# Basically Bible Analytics 

## Starting with Basic Metrics

In this notebook, I will look at some basic metrics for the Bible. For instance, it is fairly easy to learn that there are sixty-six books in the Bible, but I don't think I have every heard anyone share how many chapters or verses are in the Bible. I will explore some of these basic questions.

In order to do this, I need the Bible text. I was able to obtain it from Kaggle here: https://www.kaggle.com/oswinrh/bible#t_asv.csv. If you link to this site, you will see many available versions, but I decided to use the Bible in Basic English because my goal is to eventually apply text analytics to the text.

In [1]:
import pandas as pd
bible = pd.read_csv(r'C:\Bible Research\Translations\Bible in Basic English\t_bbe.csv')

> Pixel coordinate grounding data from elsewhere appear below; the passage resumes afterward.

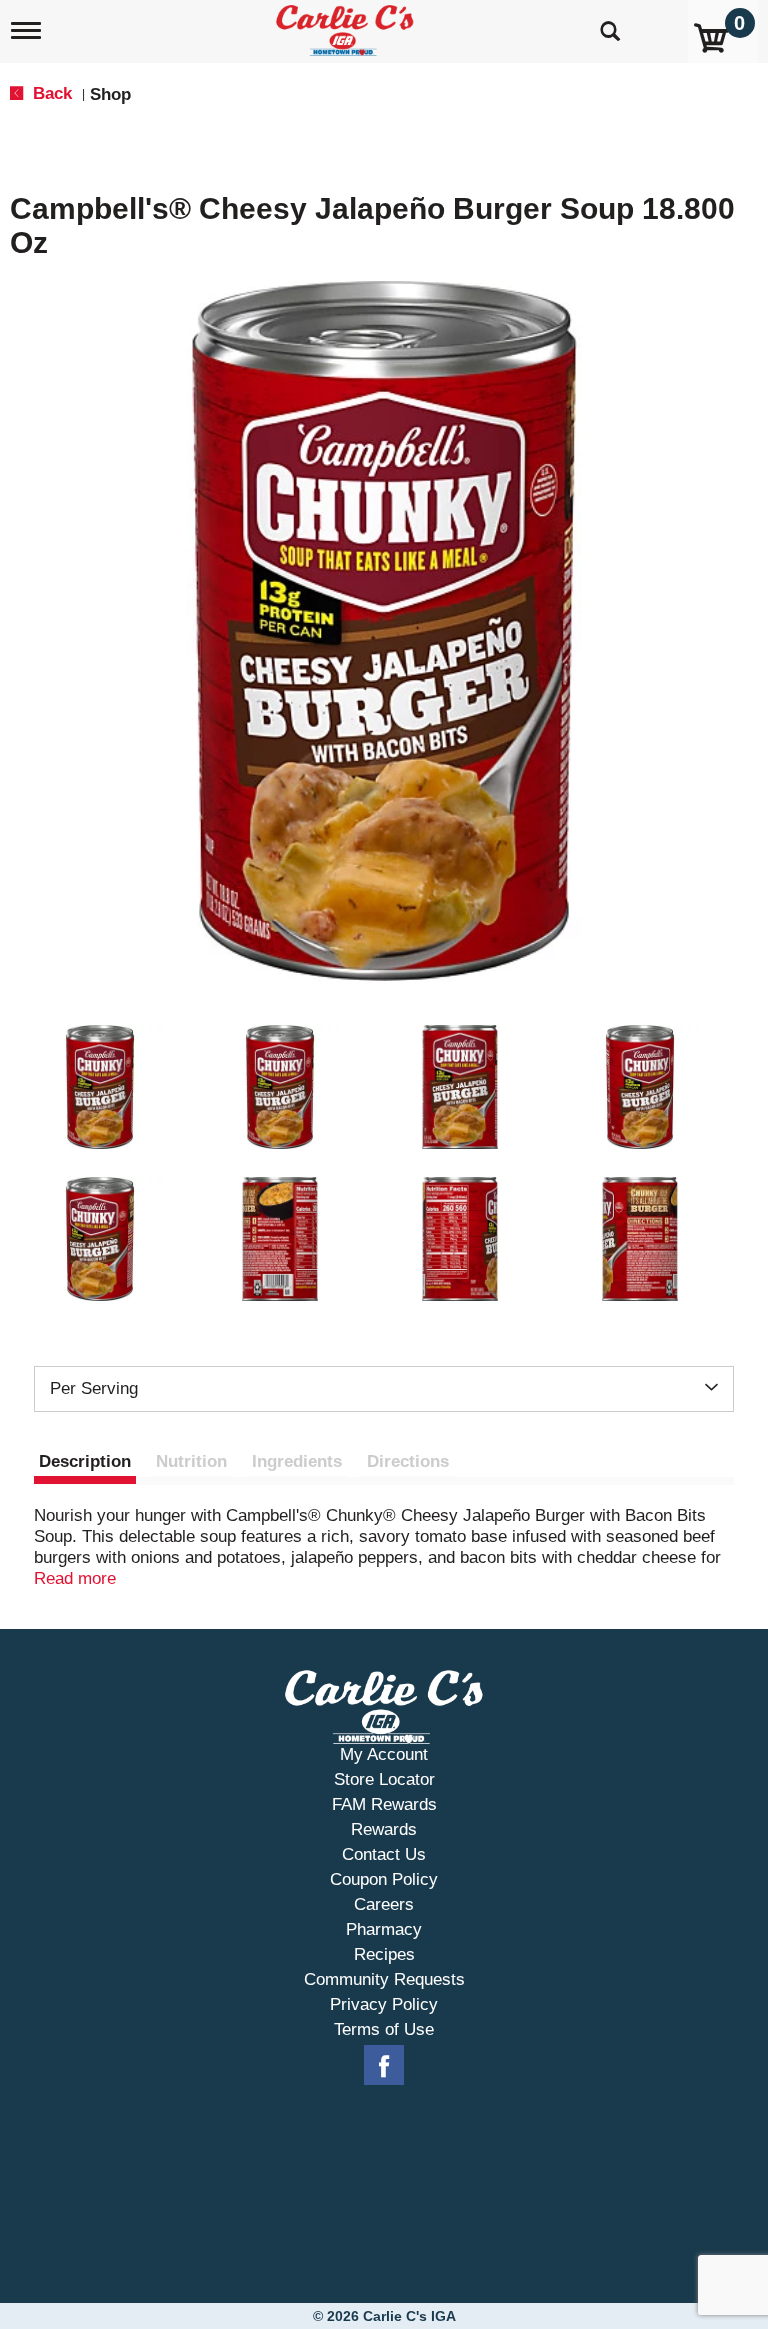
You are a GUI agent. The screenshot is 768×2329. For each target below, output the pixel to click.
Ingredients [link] (297, 1461)
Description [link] (85, 1461)
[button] (100, 1087)
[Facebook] (384, 2066)
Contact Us (384, 1854)
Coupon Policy (384, 1879)
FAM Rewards (384, 1804)
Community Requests (384, 1979)
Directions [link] (408, 1461)
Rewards (384, 1829)
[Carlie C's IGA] (347, 26)
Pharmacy (384, 1929)
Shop (110, 94)
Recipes (384, 1954)
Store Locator (384, 1779)
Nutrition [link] (191, 1461)
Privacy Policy (384, 2004)
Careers (384, 1904)
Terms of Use (384, 2029)
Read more (75, 1578)
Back (50, 93)
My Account (384, 1754)
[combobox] (384, 1389)
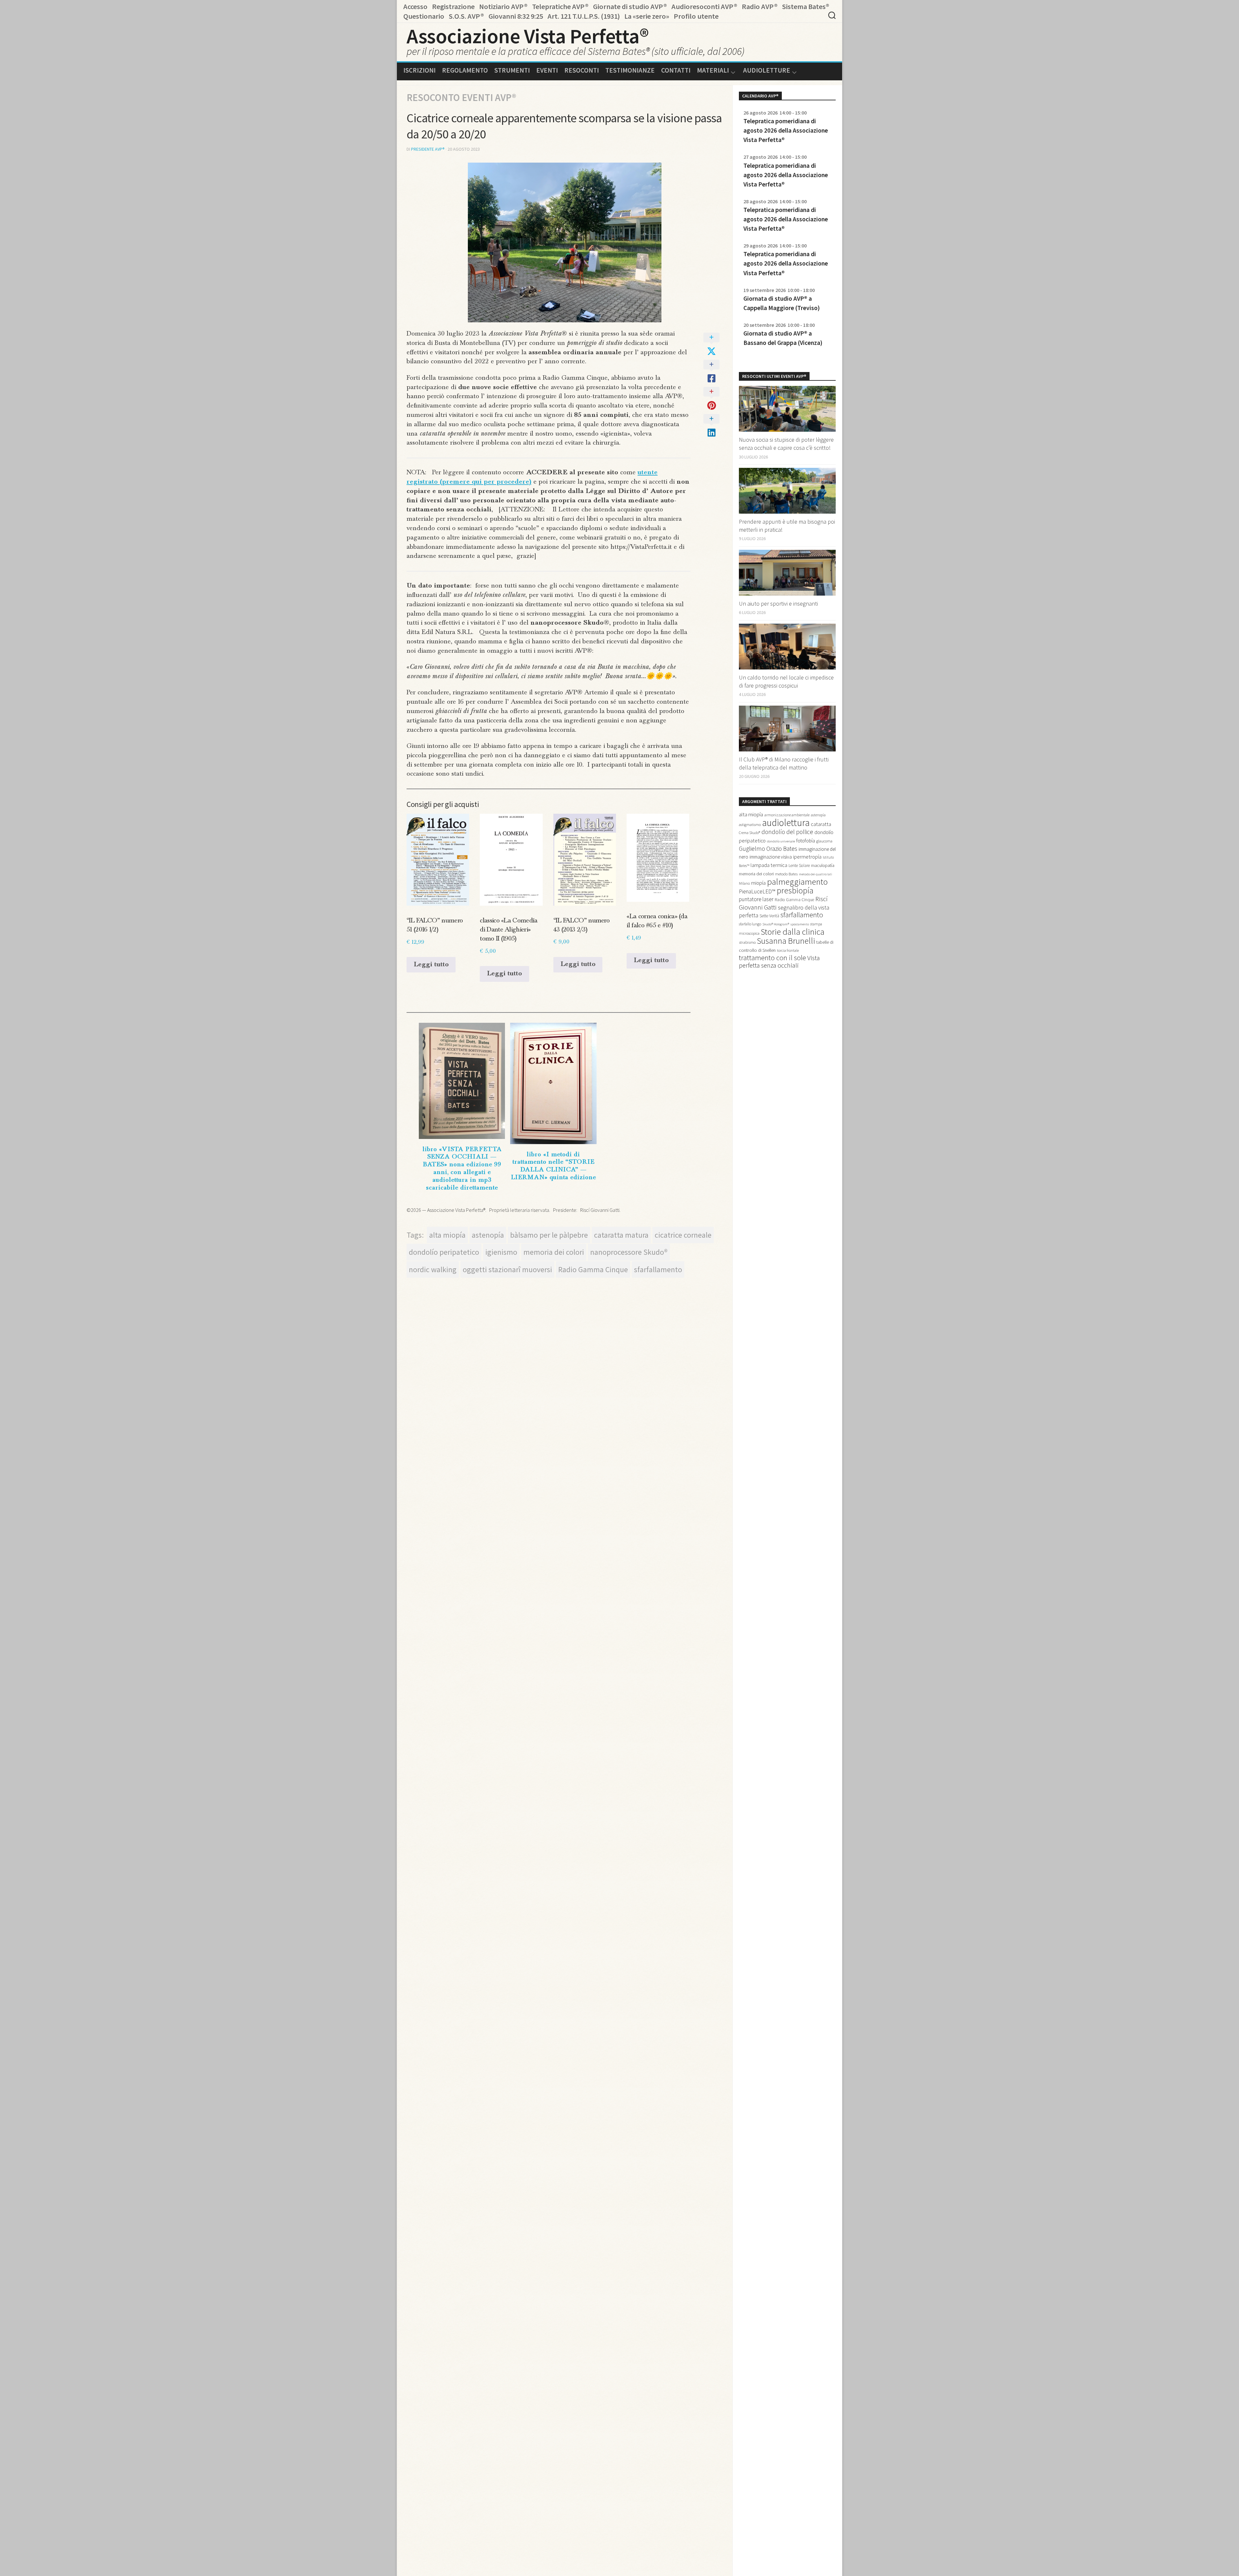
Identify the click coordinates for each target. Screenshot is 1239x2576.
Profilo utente (696, 16)
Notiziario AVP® (503, 6)
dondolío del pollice (787, 832)
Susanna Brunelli (786, 940)
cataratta (821, 824)
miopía (758, 883)
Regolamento (465, 70)
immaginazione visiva (771, 857)
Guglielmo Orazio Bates (768, 848)
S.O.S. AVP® (466, 16)
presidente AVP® (428, 149)
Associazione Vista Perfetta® (528, 35)
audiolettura (786, 823)
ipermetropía (807, 856)
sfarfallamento (658, 1269)
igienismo (501, 1252)
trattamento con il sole (772, 957)
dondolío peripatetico (444, 1252)
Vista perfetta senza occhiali (779, 962)
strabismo (747, 942)
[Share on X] (711, 345)
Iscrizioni (419, 70)
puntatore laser (756, 899)
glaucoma (824, 841)
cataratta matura (621, 1235)
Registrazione (453, 6)
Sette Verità (769, 916)
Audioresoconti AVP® (704, 6)
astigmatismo (750, 824)
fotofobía (805, 841)
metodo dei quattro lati (815, 874)
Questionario (423, 16)
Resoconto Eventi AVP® (461, 97)
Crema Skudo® (749, 832)
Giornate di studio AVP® (630, 6)
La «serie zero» (646, 16)
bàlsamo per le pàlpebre (549, 1235)
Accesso (415, 6)
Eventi (547, 70)
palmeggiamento (797, 881)
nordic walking (433, 1269)
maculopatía (822, 865)
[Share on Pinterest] (711, 399)
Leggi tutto (431, 964)
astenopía (488, 1235)
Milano (744, 883)
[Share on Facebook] (711, 372)
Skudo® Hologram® (775, 924)
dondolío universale (781, 841)
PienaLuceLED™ (757, 891)
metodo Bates (786, 874)
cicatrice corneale (683, 1235)
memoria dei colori (553, 1252)
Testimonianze (630, 70)
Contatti (675, 70)
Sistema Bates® (805, 6)
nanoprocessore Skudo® (629, 1252)
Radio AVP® (760, 6)
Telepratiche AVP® (560, 6)
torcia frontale (788, 950)
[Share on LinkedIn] (711, 426)
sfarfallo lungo (750, 923)
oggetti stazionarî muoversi (507, 1269)
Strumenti (512, 70)
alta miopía (447, 1235)
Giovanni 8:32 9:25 (516, 16)
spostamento (800, 924)
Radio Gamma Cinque (593, 1269)
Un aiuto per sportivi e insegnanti (778, 603)
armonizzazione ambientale (787, 814)
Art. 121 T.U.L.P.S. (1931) (584, 16)
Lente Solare (799, 865)
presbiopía (795, 890)
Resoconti (581, 70)
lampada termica (768, 865)
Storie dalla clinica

### Basic structure of the data

In [2]:
bible.head()

Unnamed: 0,id,b,c,v,t
0,1001001,1,1,1,At the first God made the heaven and the earth.
1,1001002,1,1,2,And the earth was waste and without form; and ...
2,1001003,1,1,3,"And God said, Let there be light: and there wa..."
3,1001004,1,1,4,"And God, looking on the light, saw that it was..."
4,1001005,1,1,5,"Naming the light, Day, and the dark, Night. An..."


In [3]:
bible.info()

<class 'pandas.core.frame.DataFrame'>
RangeIndex: 31103 entries, 0 to 31102
Data columns (total 5 columns):
id    31103 non-null int64
b     31103 non-null int64
c     31103 non-null int64
v     31103 non-null int64
t     31103 non-null object
dtypes: int64(4), object(1)
memory usage: 1.2+ MB


### Basic counts

We already know that there are sixty-six books in the Bible, but I'll run some code to confirm. I will then find out how many chapters and verses are in the Bible. I will also find out how many words are in this particular version of the Bible. This obviously changes by version.

In [4]:
print('There are',bible.b.nunique(), 'books,', len(bible.groupby(['b', 'c']).size().reset_index().rename(columns={0:'count'})), 'chapters, and',  bible.id.nunique(), 'verses in this translation.')

There are 66 books, 1189 chapters, and 31103 verses in this translation.


Getting a word count is a little more complex. This site was helpful: https://www.geeksforgeeks.org/python-program-to-count-words-in-a-sentence

In [5]:
l = []

for index, row in bible.iterrows():
   value = len(row['t'].split())
   l.append(value)

print('There are', sum(l), 'words in this translation.')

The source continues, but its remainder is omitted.